From start to end, write out the following data exactly, apart from its images.

::::::::

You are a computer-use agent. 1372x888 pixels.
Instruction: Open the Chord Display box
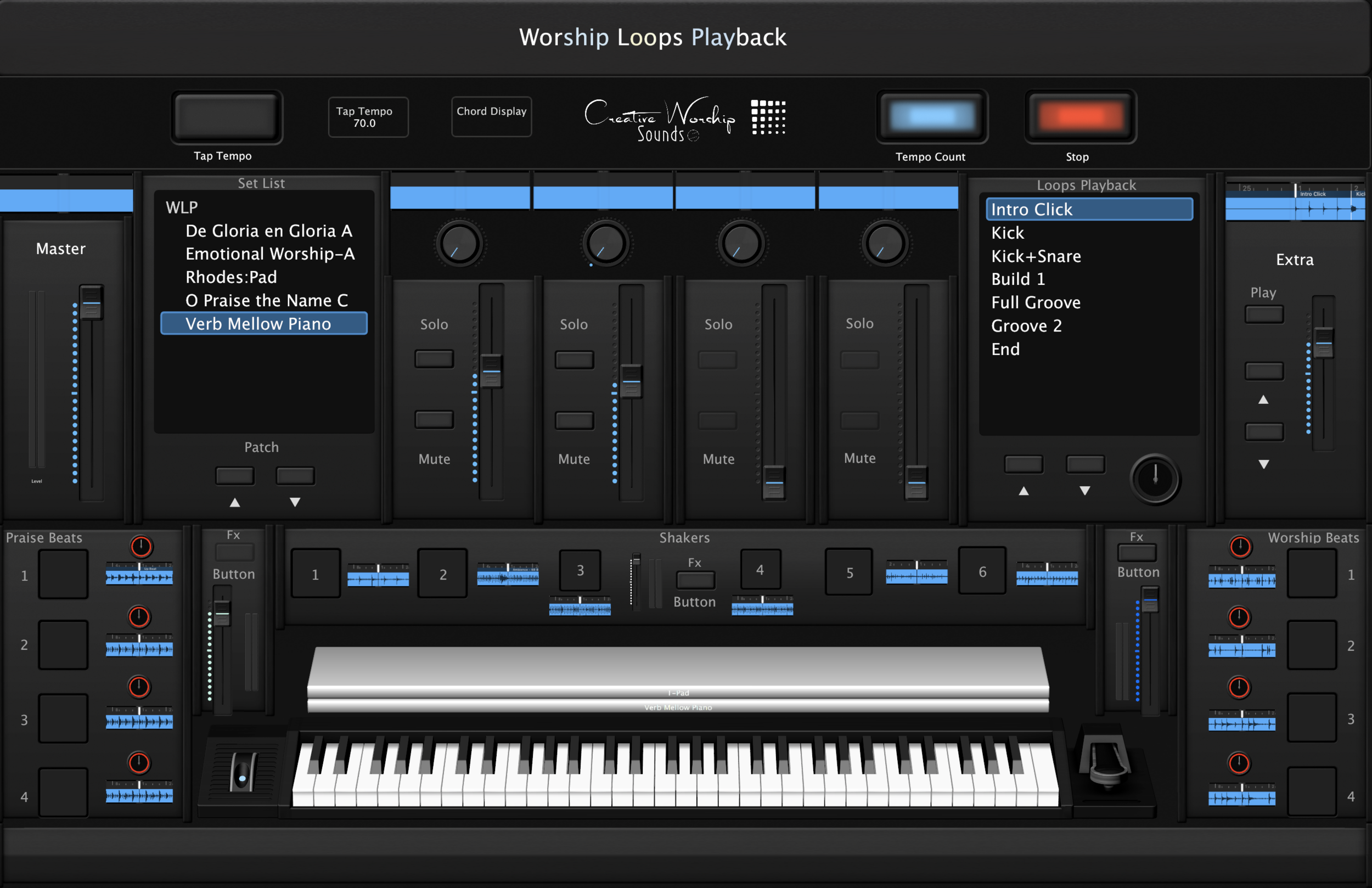click(x=491, y=117)
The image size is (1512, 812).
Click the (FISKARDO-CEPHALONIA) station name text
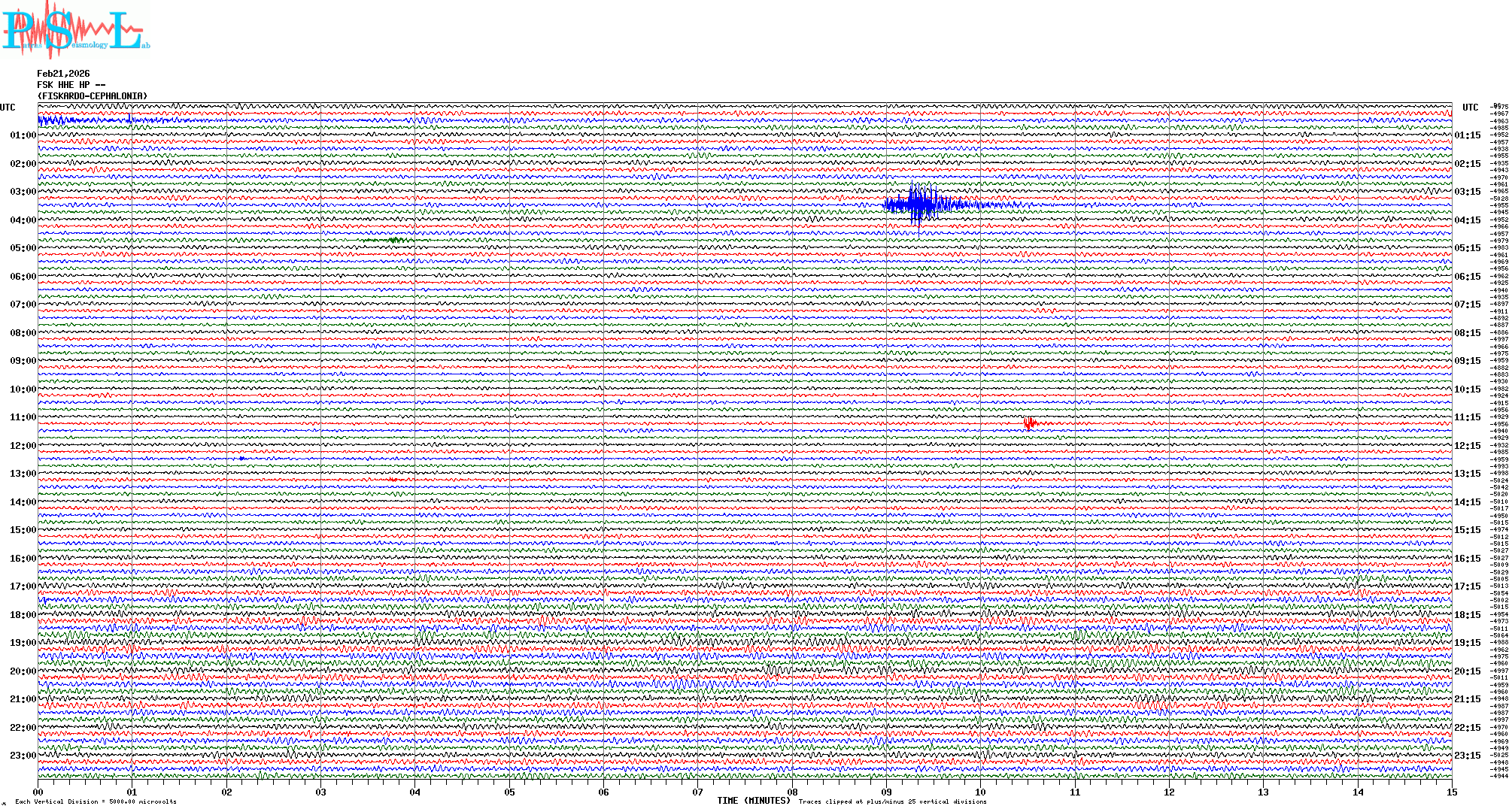[92, 96]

::::::::

- Problem solution
You are a computer-use agent. 1372x888 pixels.
Instruction: Open the Chord Display box
click(x=491, y=117)
The image size is (1512, 812).
Click the (FISKARDO-CEPHALONIA) station name text
[92, 96]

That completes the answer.